Excerpted passage>

PiTFT 2.8" Resistive for B+

Optional: single cell 18650 power bank

MicroSD Card, 16GB or higher, Class 10 or better, with Raspbian w/Desktop(preferably full version)

 

First, we will need to set up the development environment for the Raspberry Pi. While the Pi comes with Thonny, Thonny is vastly inferior to Visual Studio Code, which has a powerful PyLance extension.

 

 

You will need to go to VScode>Marketplace, search Python, and install the extension from Microsoft.

 

 

You will also need Remote - SSH, also from Microsoft.

 

Once this is done, connect to your Raspberry Pi! Make sure it's connected to your network + has SSH enabled(adafruit has a great guide on this Overview | Raspberry Pi Zero Headless Quick Start | Adafruit Learning System)

After connecting, enter your Pi's password(default username is pi, password raspberry).

 

Open a folder, in the location you would like. I have used /home/pi/Documents/ as the location for my python files.

 

Here's the GH: Hugoyhu/Raspberry-Pi-Point-and-Shoot-Camera: Python scripts for the Point and Shoot Camera, v2 (github.com)

Please copy all 4 files into VScode(sorry!)

Your objective> Continue the Raspberry Pi camera setup guide, picking up right after its last sentence.

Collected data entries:
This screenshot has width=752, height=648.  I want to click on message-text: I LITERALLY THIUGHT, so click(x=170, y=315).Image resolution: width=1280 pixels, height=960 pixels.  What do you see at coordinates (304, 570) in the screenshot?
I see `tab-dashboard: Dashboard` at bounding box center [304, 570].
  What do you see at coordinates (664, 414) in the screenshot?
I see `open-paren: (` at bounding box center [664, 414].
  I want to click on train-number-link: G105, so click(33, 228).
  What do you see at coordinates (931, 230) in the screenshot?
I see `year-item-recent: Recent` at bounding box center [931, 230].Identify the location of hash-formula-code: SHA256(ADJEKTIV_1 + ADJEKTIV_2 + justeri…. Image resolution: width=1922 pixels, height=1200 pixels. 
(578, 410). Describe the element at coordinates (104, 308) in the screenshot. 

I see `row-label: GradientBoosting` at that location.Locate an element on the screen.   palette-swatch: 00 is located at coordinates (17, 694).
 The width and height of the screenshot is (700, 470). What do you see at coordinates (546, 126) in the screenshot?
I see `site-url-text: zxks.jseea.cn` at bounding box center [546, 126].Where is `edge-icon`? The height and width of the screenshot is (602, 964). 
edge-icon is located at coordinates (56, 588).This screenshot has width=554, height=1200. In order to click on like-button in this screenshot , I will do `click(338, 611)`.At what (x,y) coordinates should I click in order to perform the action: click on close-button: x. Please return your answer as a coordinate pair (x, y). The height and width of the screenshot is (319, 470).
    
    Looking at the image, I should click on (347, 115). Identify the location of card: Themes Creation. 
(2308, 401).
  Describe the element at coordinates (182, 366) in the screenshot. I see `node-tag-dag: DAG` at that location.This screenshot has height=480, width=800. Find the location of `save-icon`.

Answer box>
Make sure to use pip to install PyQt5, a library for GUI development, that I used:

 

run this in the terminal

 

pip3 install PyQt5

 

Once that is done, run Main, and give it a try! Keep in mind: the app uses X11 forwarding, so you must either run directly on the pi, or VNC. You cannot forward X11(at least I haven't figured out how), over SSH(which is what ssh and VScode remote use)

 

Button 17 is to turn the preview on/off, 22 is to take an image, 23 is to take a .h264 video(press once to record, press it again to stop recording)

 

By default video is 480p and stills are 4056x3040(gotta take advantage of that extra resolution, ya know)

Like with the previous version, you'll need to increase graphics video RAM to at least 256MB. Go to sudo raspi-config -> performance options -> Video memory

 

I don't want to bore anyone with the specific details of how the code works, so I'll just give a quick overview of the structure. There are 4 python files: a main file, a file for the Camera controls, one for the window management(for image preview) and another one for the constants used in the files(such as file paths)

 

The camera control file has 3 buttons(gpiozero.Button) which creates a thread for each button with a callback assigned. The CameraController.py file has a class, CameraController that has several functions for taking images. There is an __init__ function which is an interface for the construction of a CameraController instance, and a few others such as for taking stills, videos, and turning preview on/off.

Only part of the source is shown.